The more challenging swales are the ones for our pastures, because they are too big to dig by hand. But we've finally made a start! We started with the pasture closest to the garden, where we can use a spillway to direct garden swale overflow into the pasture swale.

After we moved that big mound of dirt, the next step was to find and flag a level line for the swale.

We used an inexpensive transit to find a level line for a swale.

Being level is key to a swale's effectiveness, because it ensures the water will be distributed evenly across the length of the swale.

Flags mark a level path for a future swale.

The how-to has been the big question. People often use large equipment such as a backhoe to make swales. But a lot of folk have been creative with what they have and have used turn plows or scraper blades. 

Dan decided to see what the scraper could do and made a start.

Then he ripped it and scraped it again.

Then the tractor called it quits and stopped running. At least we've made a start.

May 1, 2022

Blogger Problems: Embedded Comments

A friendly neighborhood public service announcement here. 

This isn't a new problem, but it's a recurring one that's back once again. It's this: some of us are having problems commenting on blogs that use embedded comments. 

Specifically, with embedded comments, Blogger won't let folks login to leave a comment. The bug is that the sign into Google button doesn't work. It doesn't sign you into your account. It does nothing.
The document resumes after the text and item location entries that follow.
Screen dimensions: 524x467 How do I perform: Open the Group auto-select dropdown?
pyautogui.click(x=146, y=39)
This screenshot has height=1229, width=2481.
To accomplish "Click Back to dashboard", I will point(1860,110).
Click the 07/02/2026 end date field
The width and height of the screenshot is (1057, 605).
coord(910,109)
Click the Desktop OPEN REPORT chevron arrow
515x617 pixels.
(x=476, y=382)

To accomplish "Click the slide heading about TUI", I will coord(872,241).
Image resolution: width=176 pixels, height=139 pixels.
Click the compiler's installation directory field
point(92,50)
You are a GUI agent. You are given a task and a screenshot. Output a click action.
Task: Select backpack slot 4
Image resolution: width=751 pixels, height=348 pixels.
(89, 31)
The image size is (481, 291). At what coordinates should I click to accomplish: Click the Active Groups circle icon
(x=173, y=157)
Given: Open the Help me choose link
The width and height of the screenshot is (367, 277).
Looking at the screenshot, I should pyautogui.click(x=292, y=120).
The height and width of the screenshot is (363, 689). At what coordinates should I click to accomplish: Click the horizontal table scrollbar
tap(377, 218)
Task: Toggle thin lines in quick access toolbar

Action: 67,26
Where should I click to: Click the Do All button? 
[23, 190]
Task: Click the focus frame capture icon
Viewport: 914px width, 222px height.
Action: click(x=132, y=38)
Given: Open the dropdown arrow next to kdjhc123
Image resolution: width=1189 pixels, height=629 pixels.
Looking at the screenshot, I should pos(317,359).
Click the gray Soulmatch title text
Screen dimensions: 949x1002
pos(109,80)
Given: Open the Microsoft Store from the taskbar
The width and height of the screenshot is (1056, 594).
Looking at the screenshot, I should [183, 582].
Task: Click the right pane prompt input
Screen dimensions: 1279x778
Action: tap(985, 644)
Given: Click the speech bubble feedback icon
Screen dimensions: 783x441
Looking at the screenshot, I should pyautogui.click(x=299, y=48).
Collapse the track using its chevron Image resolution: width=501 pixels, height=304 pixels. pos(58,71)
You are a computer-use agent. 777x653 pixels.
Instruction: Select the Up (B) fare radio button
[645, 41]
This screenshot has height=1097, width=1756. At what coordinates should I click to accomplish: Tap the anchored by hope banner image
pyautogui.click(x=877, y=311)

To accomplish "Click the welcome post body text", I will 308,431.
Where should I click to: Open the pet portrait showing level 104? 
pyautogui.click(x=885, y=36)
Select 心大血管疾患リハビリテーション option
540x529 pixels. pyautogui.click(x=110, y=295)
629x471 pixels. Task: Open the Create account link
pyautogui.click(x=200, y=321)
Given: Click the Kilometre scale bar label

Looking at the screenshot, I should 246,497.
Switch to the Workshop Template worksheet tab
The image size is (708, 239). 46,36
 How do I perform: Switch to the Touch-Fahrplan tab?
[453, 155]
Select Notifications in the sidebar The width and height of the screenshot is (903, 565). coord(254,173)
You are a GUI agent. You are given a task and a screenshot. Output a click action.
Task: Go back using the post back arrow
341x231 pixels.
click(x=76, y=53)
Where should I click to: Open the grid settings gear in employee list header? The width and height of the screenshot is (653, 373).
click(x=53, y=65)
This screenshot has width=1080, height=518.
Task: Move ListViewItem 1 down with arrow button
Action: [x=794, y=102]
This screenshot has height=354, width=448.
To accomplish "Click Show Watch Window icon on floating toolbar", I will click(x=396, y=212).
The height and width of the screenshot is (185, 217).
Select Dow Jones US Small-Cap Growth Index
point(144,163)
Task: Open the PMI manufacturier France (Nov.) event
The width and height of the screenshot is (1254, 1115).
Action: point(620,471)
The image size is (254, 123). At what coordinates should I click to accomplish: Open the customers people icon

And actually, this is ironic, since I'm already signed into my Google account!

The problem varies depending on who is allowed to comment on the blog.
  1. Comments allowed by anyone including anonymous
  2. Comments allowed by those with a Google account
On blogs that have selected option #1, the comment box looks like this.

Click to biggify

Our choices look like this:

The "Google Account" option doesn't work, so if I want you to know it's me, I have to use "Name/URL." If I have the time and enthusiasm, I'm willing to do that. But if I'm in a time crunch or it's late and I'm tired, I'll leave it for later and usually forget about coming back. It is a bit inconvenient, so I'm guessing some folks don't even bother.

On blogs that have selected option #2, the comment box looks like this.

Click to biggify

Clicking on "Sign in with Google" only refreshes the page. It does not allow you to sign in, so it doesn't allow you to comment! There's no workaround for this one.

So, If you're wondering why you aren't getting comments or why some of your regulars seem to have disappeared, it's likely because of choosing embedded comments. If you want to change it, here's how.

On the lefthand side of your dashboard select "Settings."

Click for larger view

Scroll down to "Comments" and click on "Comment location"

Click for a better look-see

Make your selection and save.

If you want to change who can comment, click on that one.

Click to biggify

Make your selection and hit save.

I love the concept of embedded comments because it allows numerous side conversations that are interesting and helpful. But it's routinely had enough problems that it frustrates people. As a courtesy to them, I don't use it. But of course, what you do is up to you!